Exercício escrito 1 | Transcreva o trecho do texto sobre a Família de Nazaré que vai de "Na Família de" até "vinda do Messias.".

Fonte |
----------

Na Família de Nazaré se revela o dom de Deus à humanidade.
No dia em
que festejamos a família de Jesus, não podemos ceder à piedosa tentação de
imaginar uma família idealizada e espiritualizada, alheia à realidade concreta
do seu povo. Do ponto de vista sociológico, a Sagrada Família é uma família judaica
absolutamente normal, tão normal que sequer despertou a atenção dos vizinhos e
da sinagoga, a não ser depois do evento pascal de Jesus. Viveu os valores
humanos e religiosos de uma família crente, freqüentando a sinagoga, meditando
a Palavra dos profetas, peregrinando ao Templo, celebrando a liturgia
doméstica, esperando a vinda do Messias.
É isso que
vemos no evangelho de hoje. Maria e José cumprem a lei que pede que as famílias
judaicas peregrinem anualmente ao templo. Mas há um outro elemento
interessante, subtentendido na cena: a abertura ao mundo religioso do próprio
povo não é suficiente para realizar sua vocação. A família de Nazaré peregrina
anualmente a Jerusalém e Jesus permanece no templo (ou na sinagoga) em meio aos
doutores da leis, mas ela crescerá e amadurecerá – estará “naquilo que é do
Pai” – voltando à vida cotidiana em Nazaré. É na plena inserção no mundo que a
família se torna aquilo que é!

----------

Exercício escrito 2 | Extraia da listagem, sem nenhuma alteração, as linhas que vão da linha com "At what coordinates should I click to accomplish: Click" até a linha com "Looking at the screenshot, I should click(x=423, y=335).", incluindo as duas.

[Dados de posição de palavras e itens]
----------

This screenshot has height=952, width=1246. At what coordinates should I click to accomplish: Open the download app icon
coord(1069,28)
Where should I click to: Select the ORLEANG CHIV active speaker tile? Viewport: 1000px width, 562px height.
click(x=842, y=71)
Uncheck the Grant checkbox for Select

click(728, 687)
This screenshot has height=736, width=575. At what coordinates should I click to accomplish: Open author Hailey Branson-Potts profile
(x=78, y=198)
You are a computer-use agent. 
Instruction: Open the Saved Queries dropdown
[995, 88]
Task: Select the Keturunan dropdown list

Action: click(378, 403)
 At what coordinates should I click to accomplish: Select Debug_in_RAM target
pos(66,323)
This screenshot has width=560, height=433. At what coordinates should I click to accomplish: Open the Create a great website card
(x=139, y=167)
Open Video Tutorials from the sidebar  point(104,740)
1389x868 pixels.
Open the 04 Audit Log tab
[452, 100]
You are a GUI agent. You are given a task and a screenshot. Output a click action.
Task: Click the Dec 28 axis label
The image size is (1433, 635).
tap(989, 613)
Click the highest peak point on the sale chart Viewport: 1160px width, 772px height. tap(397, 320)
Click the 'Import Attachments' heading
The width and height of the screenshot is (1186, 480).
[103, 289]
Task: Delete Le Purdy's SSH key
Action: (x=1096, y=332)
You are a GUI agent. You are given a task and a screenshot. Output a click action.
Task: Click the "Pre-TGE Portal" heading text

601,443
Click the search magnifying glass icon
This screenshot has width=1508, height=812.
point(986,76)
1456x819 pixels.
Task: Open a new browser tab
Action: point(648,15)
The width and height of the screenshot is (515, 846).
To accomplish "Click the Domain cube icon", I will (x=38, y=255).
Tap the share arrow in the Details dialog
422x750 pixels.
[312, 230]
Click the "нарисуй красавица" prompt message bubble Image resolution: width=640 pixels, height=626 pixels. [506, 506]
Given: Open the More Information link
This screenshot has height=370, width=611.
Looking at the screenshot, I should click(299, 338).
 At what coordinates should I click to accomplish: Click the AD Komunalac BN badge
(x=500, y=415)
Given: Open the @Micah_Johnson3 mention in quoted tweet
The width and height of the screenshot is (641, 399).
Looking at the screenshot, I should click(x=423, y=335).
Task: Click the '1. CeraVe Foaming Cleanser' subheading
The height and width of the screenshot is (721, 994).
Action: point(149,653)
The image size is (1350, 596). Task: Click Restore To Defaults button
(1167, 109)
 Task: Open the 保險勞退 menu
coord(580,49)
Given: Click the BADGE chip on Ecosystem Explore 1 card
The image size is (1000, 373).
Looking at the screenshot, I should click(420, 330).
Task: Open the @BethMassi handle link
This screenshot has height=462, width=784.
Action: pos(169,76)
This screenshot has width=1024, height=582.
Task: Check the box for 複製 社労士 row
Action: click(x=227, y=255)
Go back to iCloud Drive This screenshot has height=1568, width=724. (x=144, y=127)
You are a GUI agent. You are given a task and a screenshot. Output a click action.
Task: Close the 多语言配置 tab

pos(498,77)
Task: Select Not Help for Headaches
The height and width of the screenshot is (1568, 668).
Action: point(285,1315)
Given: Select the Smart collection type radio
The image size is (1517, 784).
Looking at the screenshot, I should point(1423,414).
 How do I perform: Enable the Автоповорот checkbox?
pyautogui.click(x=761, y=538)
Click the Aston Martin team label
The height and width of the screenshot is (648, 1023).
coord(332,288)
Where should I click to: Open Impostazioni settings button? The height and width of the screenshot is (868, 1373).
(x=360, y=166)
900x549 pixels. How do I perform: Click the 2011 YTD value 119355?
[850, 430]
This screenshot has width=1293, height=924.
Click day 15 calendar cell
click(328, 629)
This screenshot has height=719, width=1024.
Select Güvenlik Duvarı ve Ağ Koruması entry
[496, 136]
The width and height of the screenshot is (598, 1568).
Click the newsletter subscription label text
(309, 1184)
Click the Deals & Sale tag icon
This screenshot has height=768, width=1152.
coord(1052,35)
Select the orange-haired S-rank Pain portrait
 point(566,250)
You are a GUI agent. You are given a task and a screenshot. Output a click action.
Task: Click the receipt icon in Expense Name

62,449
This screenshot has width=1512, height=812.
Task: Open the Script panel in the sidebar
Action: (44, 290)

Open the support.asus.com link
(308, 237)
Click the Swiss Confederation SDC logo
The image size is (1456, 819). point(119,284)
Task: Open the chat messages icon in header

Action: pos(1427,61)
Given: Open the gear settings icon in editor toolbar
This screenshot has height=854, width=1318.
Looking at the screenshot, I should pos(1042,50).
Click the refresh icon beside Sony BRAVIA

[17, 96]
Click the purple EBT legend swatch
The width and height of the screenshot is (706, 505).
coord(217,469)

----------

Resposta da tarefa 1 |
Na Família de Nazaré se revela o dom de Deus à humanidade.
No dia em
que festejamos a família de Jesus, não podemos ceder à piedosa tentação de
imaginar uma família idealizada e espiritualizada, alheia à realidade concreta
do seu povo. Do ponto de vista sociológico, a Sagrada Família é uma família judaica
absolutamente normal, tão normal que sequer despertou a atenção dos vizinhos e
da sinagoga, a não ser depois do evento pascal de Jesus. Viveu os valores
humanos e religiosos de uma família crente, freqüentando a sinagoga, meditando
a Palavra dos profetas, peregrinando ao Templo, celebrando a liturgia
doméstica, esperando a vinda do Messias.

Resposta da tarefa 2 |
 At what coordinates should I click to accomplish: Click the AD Komunalac BN badge
(x=500, y=415)
Given: Open the @Micah_Johnson3 mention in quoted tweet
The width and height of the screenshot is (641, 399).
Looking at the screenshot, I should click(x=423, y=335).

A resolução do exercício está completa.